There was that nice warm Cannes feeling in the Lumière Theatre at the end of the screening as the cinema echoed with applause as the credits rolled. Some critics, however, are calling Loving Nichols’ most conventional film yet. Someone will have to enlighten me as to what’s conventional about understated, delicate drama. The only bows to convention in the film are the occasional soft violins that surface and the lawyers who emphasise how important their case is.

Nichols, a fastidious chronicler of ordinary Southern lives, has stayed true to the Lovings’ perspective. “It’s not right” is all Joel Edgerton’s Richard musters in his defence when he is arrested. This is a courtroom drama that only has two short courtroom scenes and never resorts to rousing oratory. In their first court appearance, Mildred and Richard stand in front of the judge with their heads bowed. The only hint of defiance is the brief pause before Ruth Negga’s Mildred visibly swallows and admits to being guilty. The scene is all the more chilling and sad for their humility.

Just as Nichols noticed the talents of Matthew McConaughey (in 2012’s Mud) during the actor’s rom-com dirge years and singled out an unknown Jessica Chastain for Take Shelter in 2011, again he has plucked two actors – Negga and Edgerton – from supporting and bit parts and given them roles to dig into. Negga’s huge eyes convey the emotion that the script has suppressed and her transformation from dutiful, quiet wife to self-possessed woman is a marvellously subtle one. Edgerton’s Richard cuts a taciturn figure throughout: masculinity in Nichols’ films up to this point has gone hand in hand with bravado, but here it is a far more nuanced affair. Richard does not act as we might expect him to and in one scene he even cries.

Even in the Loving’s immediate community, where racial divisions are far from clear cut, menace is always lurking. It’s most potently articulated by a brick Richard finds in his car – left on the backseat, not thrown through the window. The only physical violence Nichols shows is the police storming into the Loving’s bedroom at dusk with one policeman barking at Richard when he shows them the wedding certificate he’s proudly put on the wall: “That’s no good boy, get your pants on.” Later the Sheriff tells Richard with calm contempt why he can’t abide their marriage.

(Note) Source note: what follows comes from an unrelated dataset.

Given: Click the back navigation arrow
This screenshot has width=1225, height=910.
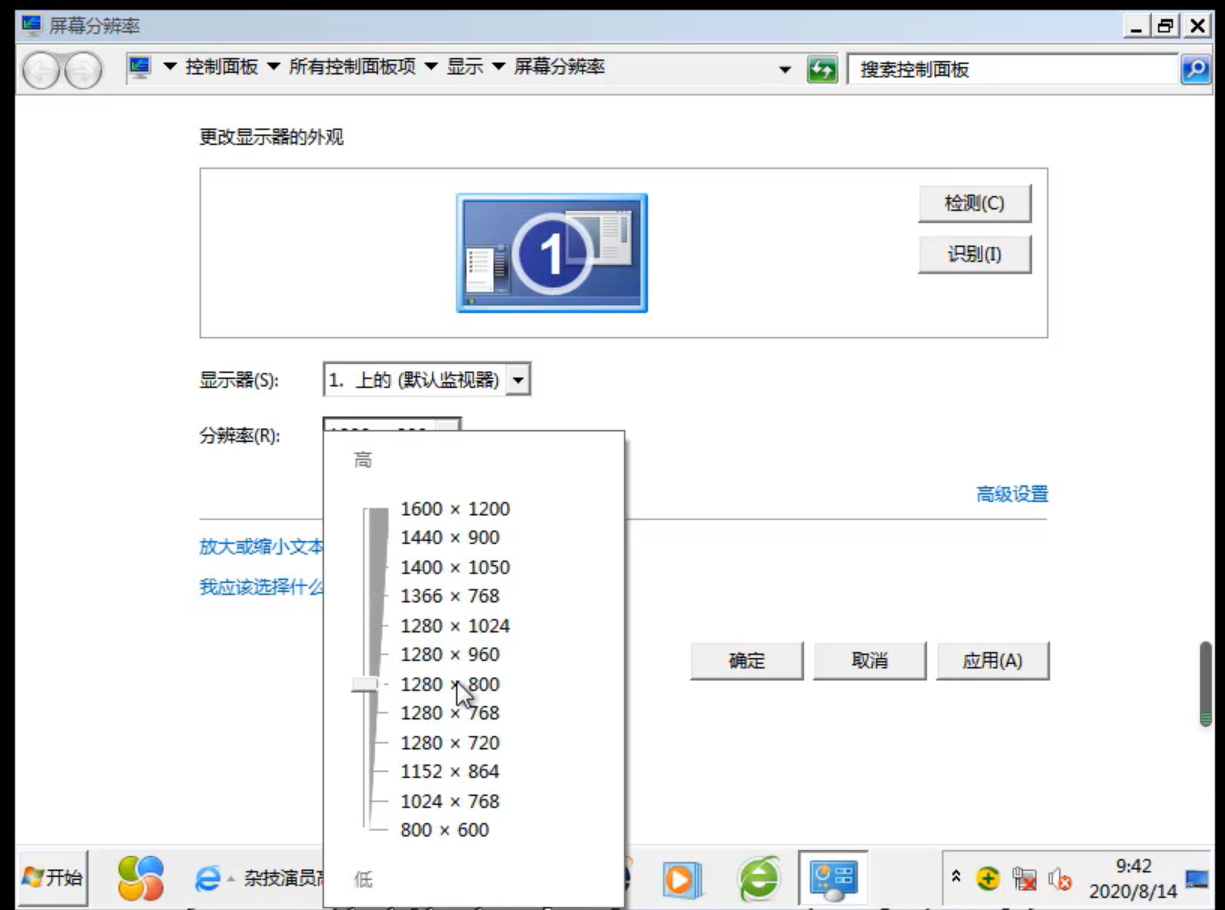Looking at the screenshot, I should [40, 68].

Nichols shows the unfairness of the law that released the white husband after one night and kept his black pregnant wife in jail, but I would have liked more of Mildred’s perspective: history records that she spent five nights in a rat-infested cell, but instead the camera, inhabiting his point of view for a wonderful moment as he’s dazzled by the blinding sun after a night in jail, follows Richard home.

Adam Stone’s cinematography is not as flashily sublime as in say Mud but it captures serene moments of quiet rural beauty. The misty green fields and close-ups of insects and nature contour the home that the Lovings, who have been banished to a cramped urban life in Washington, so desperately long for. Stone excels at slipping unease into his nocturnal scenes, be it a silent moon-lit hallway or the spectacle of an unknown car’s taillights through the windscreen. As ever, Nichols’ attention to everyday labour is acute, from Mildred at home looking after the kids to Richard chucking a bucketful of bloodied water over the porch during a birth scene.

Loving’s restrained drama has a strong emotional undercurrent carried by the tender bond Nichols shows between the couple. Unlike in other of his films where love falters (the divorcing parents in Mud; Son and Annie’s splintering relationship in Shotgun Stories), theirs is a constant. There’s a wonderful scene when the couple go back to Virginia for Mildred to give birth and she is whisked away quickly in her brother’s car before Richard has a chance to say goodbye. But if you’re looking for the outré characters and plot twists of Nichols’ previous films you might not notice such an unexpected and brutal tug on your heart.